First-year Throwers Aiming For Titles
Michael Anderson had a knack for staying at track and field practices longer than scheduled.
The Dallas senior was learning the ropes of the shot put and discus, and he often wasn’t satisfied when it was time to pack up the equipment. So, Anderson would stick around until he could head home on a solid throw.
“One more throw,” he’d say.
“Every practice. One more,” Anderson said this past week outside the Mountaineers’ weight room. “If I didn’t PR (set a personal record) on that throw, it’s one more.”
There’s only so many times a thrower can set a career best, but that attitude is what has turned Anderson from a track and field newcomer to a District 2 title contender in no time. He’s not the only Wyoming Valley Conference thrower trying to take the fast lane to a D2 championship, either.
Anderson and Coughlin senior Jervone Young are both in their first and only full seasons competing in the shot put and discus. Despite that inexperience, they’re among the favorites to win championships at the District 2 Class 3A championships, scheduled for Thursday at Scranton.
Anderson is the top seed in the shot put at 50 feet, 11 inches. Young is second-best at 47-10¾.
The discus is a much more open competition, but the star football linemen also have potential to shine there, too. Anderson is in the mix as the second seed (136-10), while Young enters sixth (132-7).
“It took a lot of practice, a lot of frustration and a lot of persistence to get it good,”Anderson described his progress in both events. “When I first started, the glide especially, and the spin, it took me weeks and hours of practice just to get the first half of it down.”
An injury kept Anderson from trying out track and field as a sophomore, and he played baseball last year.
He finally decided to give it a shot this spring, while Young joined the Crusaders to help coach Paul McGrane collect points in the field.

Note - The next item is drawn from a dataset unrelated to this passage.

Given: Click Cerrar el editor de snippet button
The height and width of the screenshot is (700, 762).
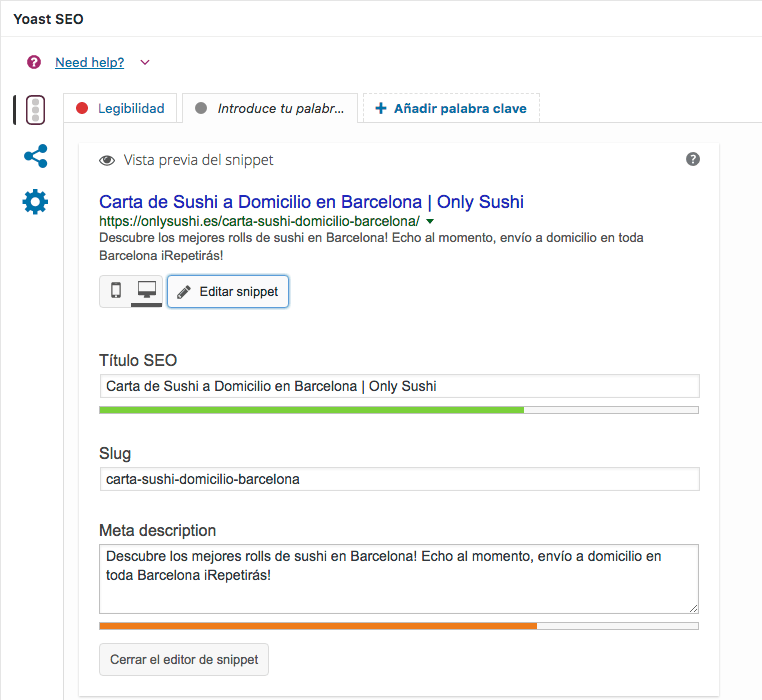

Both clearly have the size and strength to out-throw just about anyone in the district.
It’s just not that simple.
Anderson conceded he thought he’d be able to show up and reach whatever distance he needed, but he “quickly realized it’s strength, and, more importantly, technique.”
“It was more of a mental battle than anything. It’s confidence,” Young said. “You think in your head 48 (feet) is really far. But when you throw it, it’s really not that far. You just have to get it out there.”
Success came through plenty of repetition. They gradually added inches and feet throughout the season while mastering the motions that are at the center of each throw.
Anderson said he’d break down his motions step by step in practices. When it was time to compete, he’d remind himself to stay loose and compete with a clear mind; there’s nothing that can ruin a discus attempt quite like a frustrated heave.
It all clicked recently for Young, who earned his PR at May 4’s James Cross Wilkes-Barre Invitational. Anderson similarly saw his work pay off in a recent meet when he jumped from 47 feet to beyond 50.
“But I feel I still have a lot more in the tank,” Anderson said.
They could use an extra special day at districts to ensure gold.
In the shot put, West Scranton’s Bailey Loureiro is the third seed and only other within two yards of Anderson at 45-foot-5.
North Pocono sophomore Chris Kryeski is the top discus seed at 139-foot-2; Anderson, Valley West’s Cole Gorham (134-foot-5) and Young are among six throwers within seven feet of his mark.
“I think when everyone gets there, it’s more like whoever’s going to have the best day that day,” Young said. “It’s really anyone’s game. You can’t be over-confident or not confident enough.”
All those practices with “one more throw” could lead to one more meet at states.